_Excerpted passage_.
Laboratory Measurements
Serum insulin was measured by 2-step sandwich enzyme-linked immunosorbent assay (SRL, Inc, Hachioji, Japan). Routine chemical methods were used to determine the serum concentrations of total cholesterol (TC), HDL cholesterol (HDL-C), triglycerides (TG), and glucose. Low-density lipoprotein cholesterol (LDL-C) was calculated as [TC – HDL-C – TG/5]. Apolipoprotein B (apoB) was measured by the turbidity immunoassay method.¹⁶ IR and insulin sensitivity were calculated using the homeostasis model approximation index (HOMA-R) and the quantitative insulin-sensitivity check index (QUICKI).^17,18 LDL size was evaluated by electrophoresis in nondenaturing polyacrylamide gradient gels on precast MULTIGEL-LP (2% to 15%) according to the procedure specified by the manufacturer (Daiichi Pure Chemicals Co, LTD, Tokyo, Japan). Standards used for size calibration included latex beads (37 nm) (Dow Chemical Company) and high-molecular-weight standards (Pharmacia). The stained gels were scanned with a laser scanning densitometer to provide a quantitative measurement of the size of the peak and its distance from the origin. Particle diameter was calculated from a plot of the log of the known diameters of the standards (latex beads 37 nm, thyroglobulin 17.0 nm, apoferritin 12.2 nm) on the y-axis against their positions from the origin of the gel (Rf) on the x-axis.

_Data to examine_.
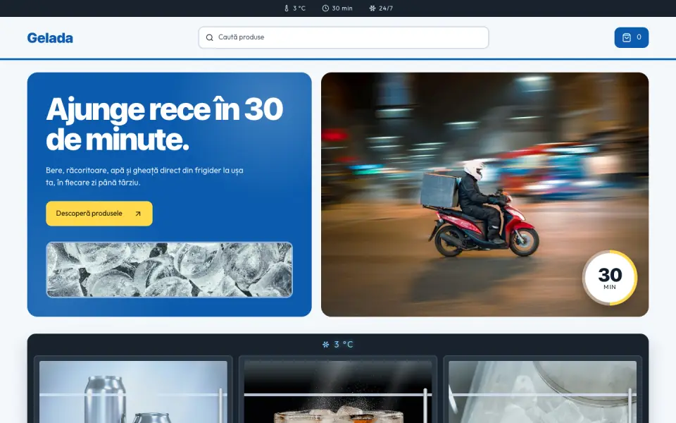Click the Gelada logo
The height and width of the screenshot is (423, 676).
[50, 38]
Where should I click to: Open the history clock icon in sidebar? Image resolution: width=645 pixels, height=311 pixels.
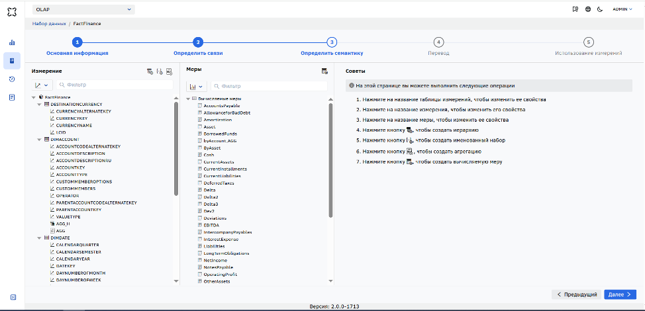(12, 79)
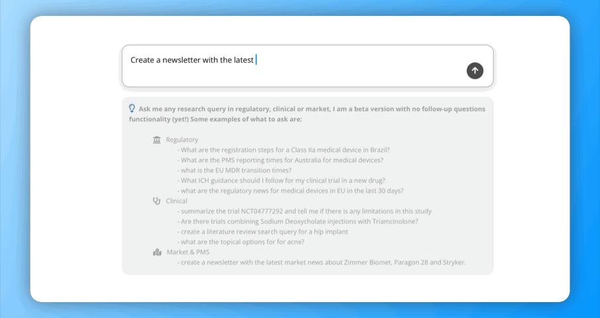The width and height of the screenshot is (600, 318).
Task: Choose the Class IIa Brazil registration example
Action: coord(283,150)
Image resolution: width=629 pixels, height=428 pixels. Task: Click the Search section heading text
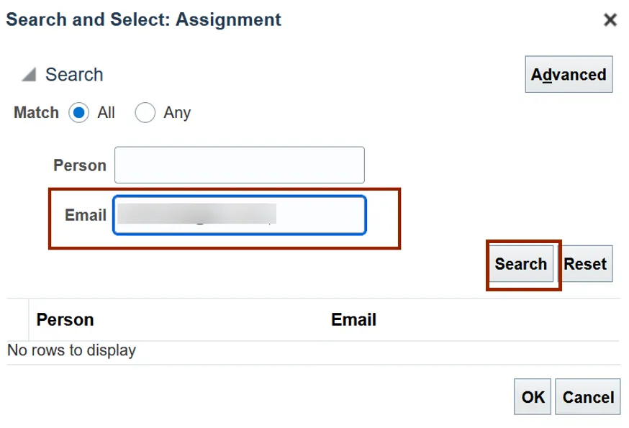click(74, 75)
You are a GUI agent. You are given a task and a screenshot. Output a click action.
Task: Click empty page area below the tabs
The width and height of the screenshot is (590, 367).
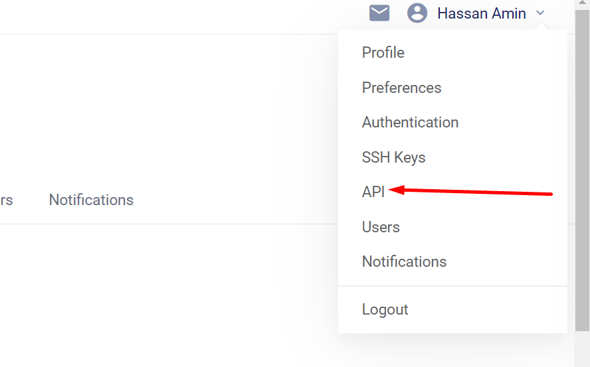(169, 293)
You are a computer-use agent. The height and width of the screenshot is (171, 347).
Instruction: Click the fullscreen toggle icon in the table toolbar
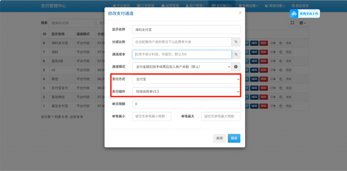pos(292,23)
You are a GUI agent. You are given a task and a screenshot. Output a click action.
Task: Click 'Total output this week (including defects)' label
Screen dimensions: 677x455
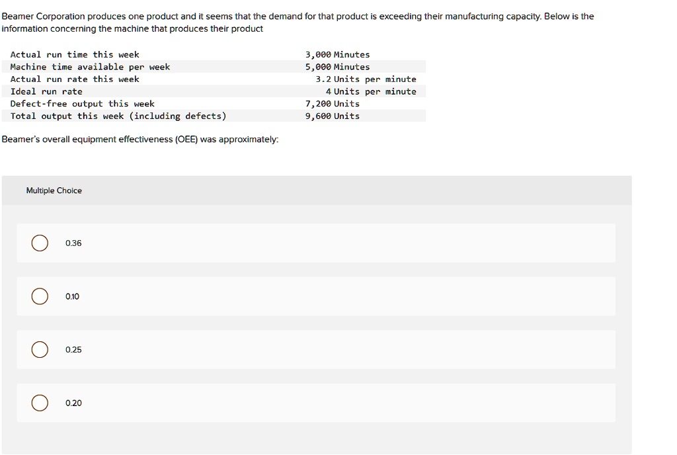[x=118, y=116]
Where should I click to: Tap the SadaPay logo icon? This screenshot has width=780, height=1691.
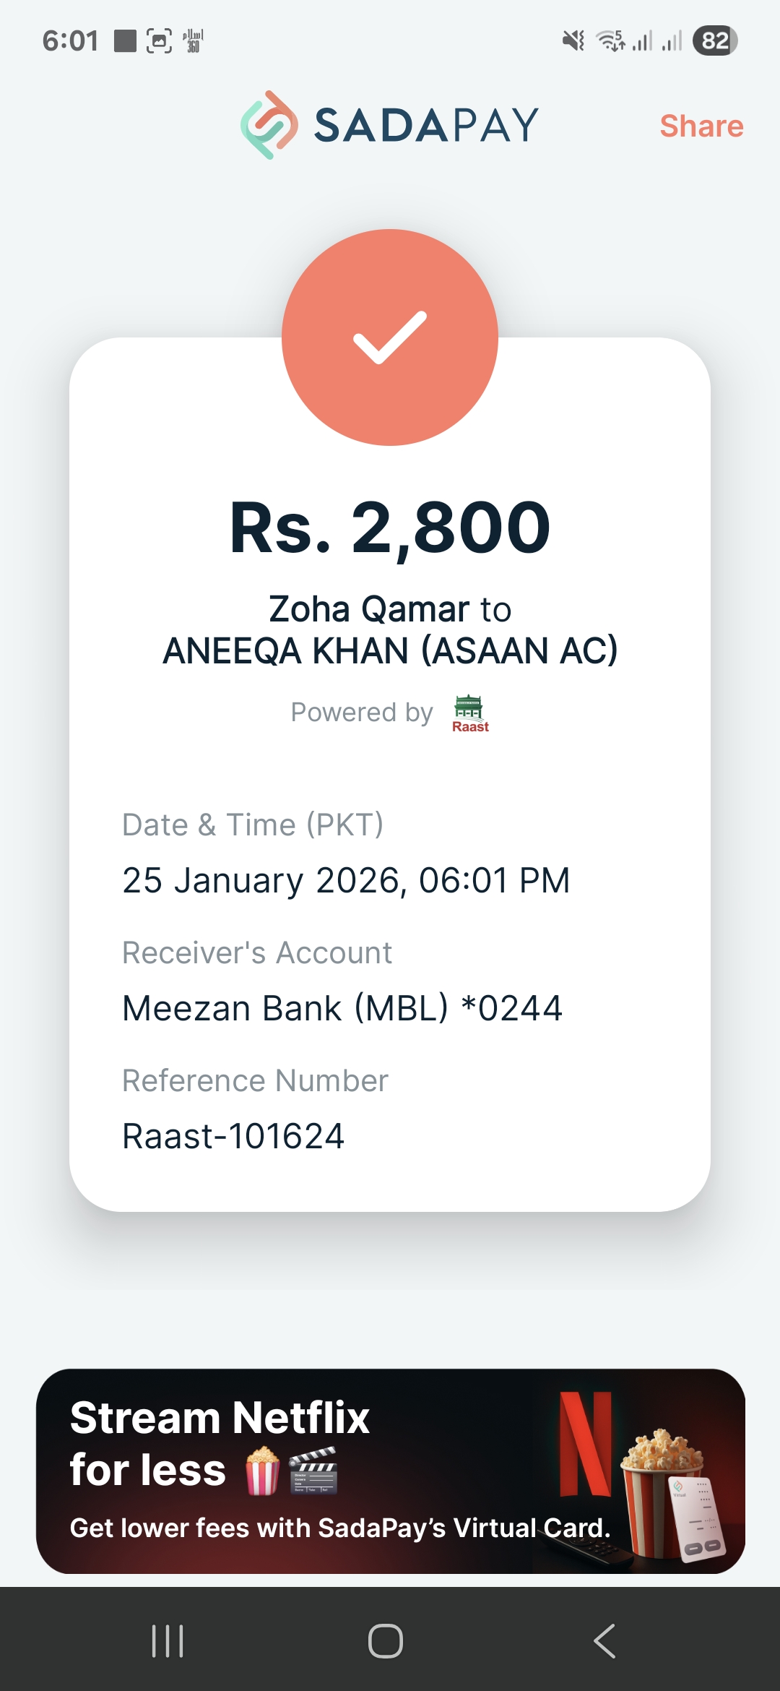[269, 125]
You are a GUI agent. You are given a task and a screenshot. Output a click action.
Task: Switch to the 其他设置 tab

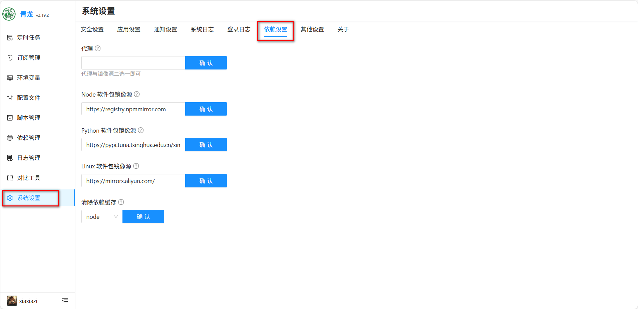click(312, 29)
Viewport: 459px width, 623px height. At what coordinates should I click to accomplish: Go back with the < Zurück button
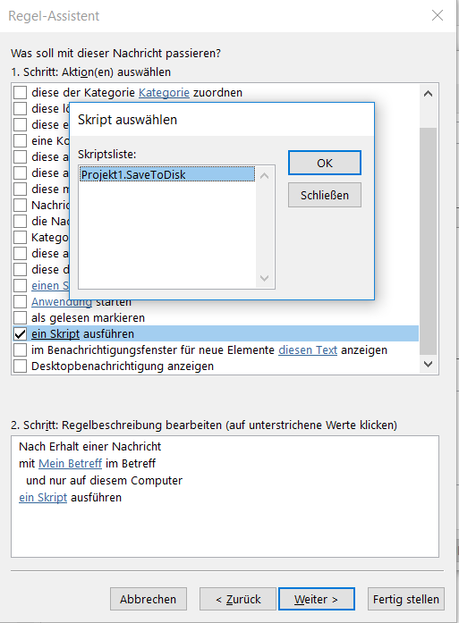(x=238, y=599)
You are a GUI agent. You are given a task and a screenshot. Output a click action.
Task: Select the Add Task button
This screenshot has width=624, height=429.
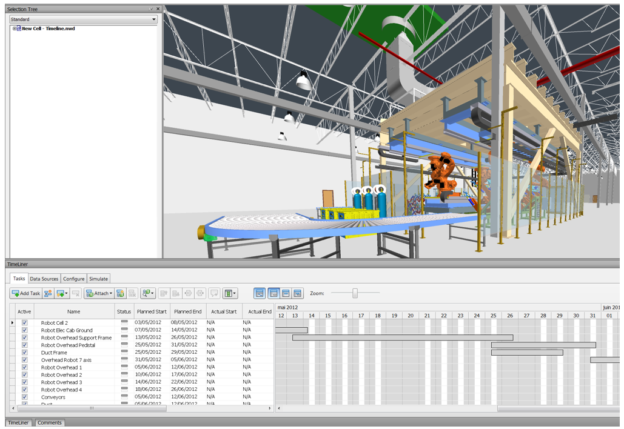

_What is expected_.
Continue the laboratory measurements passage, starting after its last sentence. None of the items are needed here.

_Reply to the exercise_.
Statistical Evaluation
The significance of differences in clinical and chemical data between nonobese and obese children were determined by the Mann-Whitney U test. The distributions of HOMA-R and levels of insulin and triglyceride were markedly skewed. Thus, these parameters were normalized by log-transformation. Pearson and partial correlation coefficients were then computed to assess the associations between log HOMA-R and various parameters. A stepwise multiple regression analysis was performed by entering the independent variable with the highest partial correlation coefficient at each step, until no variable remained with an F value of 4. Age-adjusted and BMISD-adjusted differences in parameters among subjects with normal, IIa, IIb, and IV were determined by an analysis of covariance. Parameters in these 4 groups were compared using Scheffe’s multiple comparison test. Group differences or correlations with P<0.05 were considered to be statistically significant.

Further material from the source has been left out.